The halls of the 10th floor were busy as usual. Employees running around frantically trying to see all of their patients before morning rounding begins. Alarms, monitors, pagers, various machines all sounding simultaneously providing that ambient noise that we are all so used to hearing. As I approached Ben’s room for probably the 5th time this week I could hear another familiar sound. The sound of yet another disgruntled colleague discussing this patient’s decision not peruse hospice care, even after endless conversations trying to convince him otherwise. Ben is a 91 y/o male who suffers from Congestive Heart Failure, Pulmonary Hypertension, and many other compounding chronic illnesses.

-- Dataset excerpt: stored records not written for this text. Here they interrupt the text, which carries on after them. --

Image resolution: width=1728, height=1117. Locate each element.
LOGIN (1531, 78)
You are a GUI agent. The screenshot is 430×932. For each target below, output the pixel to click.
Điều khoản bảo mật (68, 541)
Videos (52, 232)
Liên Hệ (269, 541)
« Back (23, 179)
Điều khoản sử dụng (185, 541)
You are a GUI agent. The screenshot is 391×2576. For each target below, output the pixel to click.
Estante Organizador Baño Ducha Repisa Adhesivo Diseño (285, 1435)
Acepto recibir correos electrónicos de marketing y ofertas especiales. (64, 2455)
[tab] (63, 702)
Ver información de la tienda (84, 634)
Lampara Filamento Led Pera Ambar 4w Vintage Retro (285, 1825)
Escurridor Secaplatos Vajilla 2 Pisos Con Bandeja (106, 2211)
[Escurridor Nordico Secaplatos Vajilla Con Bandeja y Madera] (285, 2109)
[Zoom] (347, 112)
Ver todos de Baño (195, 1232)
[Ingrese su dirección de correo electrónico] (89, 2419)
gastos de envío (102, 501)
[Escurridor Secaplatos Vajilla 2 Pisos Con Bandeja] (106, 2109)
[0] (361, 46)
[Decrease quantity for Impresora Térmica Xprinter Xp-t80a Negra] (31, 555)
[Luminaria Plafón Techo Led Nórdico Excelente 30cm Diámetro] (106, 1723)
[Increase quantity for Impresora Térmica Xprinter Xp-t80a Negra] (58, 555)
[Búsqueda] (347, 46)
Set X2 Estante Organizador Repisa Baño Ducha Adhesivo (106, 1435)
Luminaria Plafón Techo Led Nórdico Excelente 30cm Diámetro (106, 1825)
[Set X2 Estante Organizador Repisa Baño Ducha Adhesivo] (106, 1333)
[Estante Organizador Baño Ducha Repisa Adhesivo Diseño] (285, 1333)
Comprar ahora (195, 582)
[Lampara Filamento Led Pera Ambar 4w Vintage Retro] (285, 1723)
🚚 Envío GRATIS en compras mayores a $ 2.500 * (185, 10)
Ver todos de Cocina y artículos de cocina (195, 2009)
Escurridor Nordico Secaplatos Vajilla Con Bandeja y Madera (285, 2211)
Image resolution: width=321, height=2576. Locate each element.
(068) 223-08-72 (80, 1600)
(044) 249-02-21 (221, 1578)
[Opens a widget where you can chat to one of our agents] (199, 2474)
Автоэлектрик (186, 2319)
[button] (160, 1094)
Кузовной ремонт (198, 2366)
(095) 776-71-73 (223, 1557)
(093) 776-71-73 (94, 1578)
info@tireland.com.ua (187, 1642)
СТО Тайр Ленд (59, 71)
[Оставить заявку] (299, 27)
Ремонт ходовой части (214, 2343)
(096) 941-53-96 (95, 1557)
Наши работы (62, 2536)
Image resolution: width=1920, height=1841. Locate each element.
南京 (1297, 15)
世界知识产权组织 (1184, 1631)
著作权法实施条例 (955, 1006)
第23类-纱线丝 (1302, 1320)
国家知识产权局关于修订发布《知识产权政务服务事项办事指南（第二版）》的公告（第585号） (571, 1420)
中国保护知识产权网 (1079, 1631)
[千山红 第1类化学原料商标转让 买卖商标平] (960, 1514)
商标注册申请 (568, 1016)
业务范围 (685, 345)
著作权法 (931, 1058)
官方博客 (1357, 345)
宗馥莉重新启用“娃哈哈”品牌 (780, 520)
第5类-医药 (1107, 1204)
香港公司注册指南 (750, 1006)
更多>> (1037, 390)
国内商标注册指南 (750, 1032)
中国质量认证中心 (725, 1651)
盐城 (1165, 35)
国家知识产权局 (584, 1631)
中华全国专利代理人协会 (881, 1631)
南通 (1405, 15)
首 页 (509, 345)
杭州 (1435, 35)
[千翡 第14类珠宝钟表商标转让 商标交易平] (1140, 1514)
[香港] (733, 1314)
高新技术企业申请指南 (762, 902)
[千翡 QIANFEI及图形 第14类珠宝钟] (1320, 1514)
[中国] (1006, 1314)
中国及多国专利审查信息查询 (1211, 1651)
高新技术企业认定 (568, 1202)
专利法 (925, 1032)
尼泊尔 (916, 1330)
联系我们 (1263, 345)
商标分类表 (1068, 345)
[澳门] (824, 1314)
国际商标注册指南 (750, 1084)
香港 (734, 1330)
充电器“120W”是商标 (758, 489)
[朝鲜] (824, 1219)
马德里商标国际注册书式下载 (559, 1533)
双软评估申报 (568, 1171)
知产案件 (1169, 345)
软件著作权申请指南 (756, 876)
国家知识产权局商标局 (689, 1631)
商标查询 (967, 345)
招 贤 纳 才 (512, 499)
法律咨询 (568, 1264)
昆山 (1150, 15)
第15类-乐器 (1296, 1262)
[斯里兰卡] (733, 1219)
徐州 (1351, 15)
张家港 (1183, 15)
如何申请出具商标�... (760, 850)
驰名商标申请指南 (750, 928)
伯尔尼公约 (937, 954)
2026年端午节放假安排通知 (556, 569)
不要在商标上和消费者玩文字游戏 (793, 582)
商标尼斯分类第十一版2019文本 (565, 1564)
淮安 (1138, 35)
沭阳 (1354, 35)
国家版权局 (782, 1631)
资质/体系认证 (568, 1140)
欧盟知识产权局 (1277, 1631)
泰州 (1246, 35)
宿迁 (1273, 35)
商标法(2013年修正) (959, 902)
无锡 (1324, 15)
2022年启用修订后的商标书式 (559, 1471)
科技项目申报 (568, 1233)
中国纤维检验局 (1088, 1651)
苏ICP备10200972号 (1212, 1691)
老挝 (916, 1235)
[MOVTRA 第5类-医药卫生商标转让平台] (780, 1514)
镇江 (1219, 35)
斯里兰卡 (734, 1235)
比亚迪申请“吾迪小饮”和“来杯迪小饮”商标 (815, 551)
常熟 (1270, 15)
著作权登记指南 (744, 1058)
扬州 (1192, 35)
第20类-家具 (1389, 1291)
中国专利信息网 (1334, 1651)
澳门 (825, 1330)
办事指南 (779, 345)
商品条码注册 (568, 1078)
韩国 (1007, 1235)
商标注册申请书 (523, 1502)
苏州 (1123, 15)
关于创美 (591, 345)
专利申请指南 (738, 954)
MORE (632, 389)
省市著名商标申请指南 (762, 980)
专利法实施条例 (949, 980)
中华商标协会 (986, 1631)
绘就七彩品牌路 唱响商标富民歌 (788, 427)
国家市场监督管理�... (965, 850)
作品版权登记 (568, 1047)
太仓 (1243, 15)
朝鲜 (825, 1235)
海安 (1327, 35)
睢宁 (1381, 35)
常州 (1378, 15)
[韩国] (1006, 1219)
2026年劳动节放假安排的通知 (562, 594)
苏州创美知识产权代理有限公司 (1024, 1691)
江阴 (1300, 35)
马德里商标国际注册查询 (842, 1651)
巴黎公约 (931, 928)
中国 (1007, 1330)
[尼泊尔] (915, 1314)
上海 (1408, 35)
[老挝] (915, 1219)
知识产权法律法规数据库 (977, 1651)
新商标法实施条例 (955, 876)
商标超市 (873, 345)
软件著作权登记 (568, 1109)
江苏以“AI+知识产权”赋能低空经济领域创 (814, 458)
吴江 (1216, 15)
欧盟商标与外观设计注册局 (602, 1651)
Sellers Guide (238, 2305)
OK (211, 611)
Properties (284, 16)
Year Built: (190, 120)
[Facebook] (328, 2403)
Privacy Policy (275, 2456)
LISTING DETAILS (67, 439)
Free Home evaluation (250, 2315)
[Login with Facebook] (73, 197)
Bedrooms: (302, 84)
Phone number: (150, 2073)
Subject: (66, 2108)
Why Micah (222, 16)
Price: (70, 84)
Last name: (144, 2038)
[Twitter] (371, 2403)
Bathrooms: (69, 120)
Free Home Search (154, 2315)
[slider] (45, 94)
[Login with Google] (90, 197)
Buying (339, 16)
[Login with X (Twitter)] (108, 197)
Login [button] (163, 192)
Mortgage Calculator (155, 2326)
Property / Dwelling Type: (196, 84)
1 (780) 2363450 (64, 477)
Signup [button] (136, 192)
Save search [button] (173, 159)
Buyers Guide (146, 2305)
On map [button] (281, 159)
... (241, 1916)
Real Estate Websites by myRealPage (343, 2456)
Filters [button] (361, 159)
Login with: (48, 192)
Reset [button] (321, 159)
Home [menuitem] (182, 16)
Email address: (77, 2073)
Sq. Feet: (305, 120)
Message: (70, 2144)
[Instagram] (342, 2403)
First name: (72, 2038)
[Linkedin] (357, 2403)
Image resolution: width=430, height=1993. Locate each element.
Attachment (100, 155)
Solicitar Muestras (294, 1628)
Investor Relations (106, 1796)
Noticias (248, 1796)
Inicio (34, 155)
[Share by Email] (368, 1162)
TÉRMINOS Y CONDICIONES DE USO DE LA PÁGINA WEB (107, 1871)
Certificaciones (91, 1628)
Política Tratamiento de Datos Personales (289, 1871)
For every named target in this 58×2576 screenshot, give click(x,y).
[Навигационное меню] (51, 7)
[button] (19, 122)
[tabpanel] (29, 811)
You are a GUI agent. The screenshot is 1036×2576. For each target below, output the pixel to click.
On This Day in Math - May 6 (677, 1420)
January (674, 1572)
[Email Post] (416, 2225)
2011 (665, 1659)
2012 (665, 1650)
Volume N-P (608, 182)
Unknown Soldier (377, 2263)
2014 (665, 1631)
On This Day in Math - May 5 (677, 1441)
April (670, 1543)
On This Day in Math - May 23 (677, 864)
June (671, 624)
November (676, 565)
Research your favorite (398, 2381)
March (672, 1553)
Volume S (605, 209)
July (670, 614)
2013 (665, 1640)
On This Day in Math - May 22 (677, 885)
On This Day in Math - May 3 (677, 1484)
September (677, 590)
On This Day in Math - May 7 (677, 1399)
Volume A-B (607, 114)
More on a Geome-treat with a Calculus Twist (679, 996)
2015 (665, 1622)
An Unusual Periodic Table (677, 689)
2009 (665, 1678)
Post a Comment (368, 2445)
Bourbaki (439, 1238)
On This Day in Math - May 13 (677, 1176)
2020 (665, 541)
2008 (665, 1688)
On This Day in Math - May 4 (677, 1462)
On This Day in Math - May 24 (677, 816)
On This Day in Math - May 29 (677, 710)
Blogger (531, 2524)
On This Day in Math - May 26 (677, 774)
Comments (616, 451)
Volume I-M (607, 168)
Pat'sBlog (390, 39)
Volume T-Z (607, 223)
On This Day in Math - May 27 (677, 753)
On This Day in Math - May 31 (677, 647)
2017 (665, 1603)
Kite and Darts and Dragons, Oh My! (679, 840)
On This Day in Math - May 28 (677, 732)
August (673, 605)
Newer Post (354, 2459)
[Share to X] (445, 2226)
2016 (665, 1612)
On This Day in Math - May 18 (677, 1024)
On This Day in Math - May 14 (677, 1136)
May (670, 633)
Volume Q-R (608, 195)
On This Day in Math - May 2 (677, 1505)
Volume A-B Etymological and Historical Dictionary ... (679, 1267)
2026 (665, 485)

Every day I visit this high spirited human being who is just trying to get back to his baseline, so he can continue living his life outside of these walls. He seems to understand his condition, and has been told several times over what his life expectancy at this point should be. He listens politely, and at the end of these conversations, the topic of hospice care is usually discussed. Ben seems open to the topic and frequently considers the idea of pursuing this form of care, but shortly changes his mind, and ends up back at square one. I find myself questioning why he constantly declines this care, and would prefer to repeatedly be sent back home, just to end up back in the hospital weeks later.
The following day I heard a different sound emanating from Ben’s room. As my resident and I entered we noticed two guests of the patient that we had not encountered during previous visits. Ben’s brothers were visiting today and they looked like they had a lot of questions on their minds. As we discussed the plan with them I couldn’t help but notice that his brother did not seem pleased with what we were discussing. His face was expressionless, cold, eyes focused his brother, and it seemed like with every fleeting moment he was becoming more and more upset. He finally interrupted our resident, and in a very angered tone, asked her why all of these people keep talking to them about sending their brother into hospice care. He stated that all they keep hearing about is how he needs do go to hospice because there’s nothing more we can do for him, and less about what we can do to help him get out of the hospital, and back home. I wondered if maybe his brother was confused about what hospice care really entailed, and if this was actually the core of Ben’s indecisiveness to actually pursue this form of care. His brother seemed very emotional about the topic, so were his emotions actually clouding his judgement and his capacity to council Ben on what was best for him?
After Ben’s brothers left for the day my team decided to sit down with him and discuss what was really going on. We wanted to get to the root of the problem, and find out what his goals of care were. While he did share his brothers’ point of view about wanting to go home and live a normal life, he knew that this was probably no longer a viable option due to his current health status. He finally opened up and shared with us that he can’t pursue hospice care because he feels like he’ll be letting his family down. He feels like if he chooses to pursue this form of care then he is practically giving up, and this will do more harm to his family than good for himself. I realized at that point that Ben was not trying to be difficult, he was actually being selfless by placing his families’ well-being ahead of his own needs, as many of us do so often.
After discussing with him further what the best options for him would currently be, I couldn’t help but wonder if the constant discussion of end of life care was doing more harm than good in this particular scenario.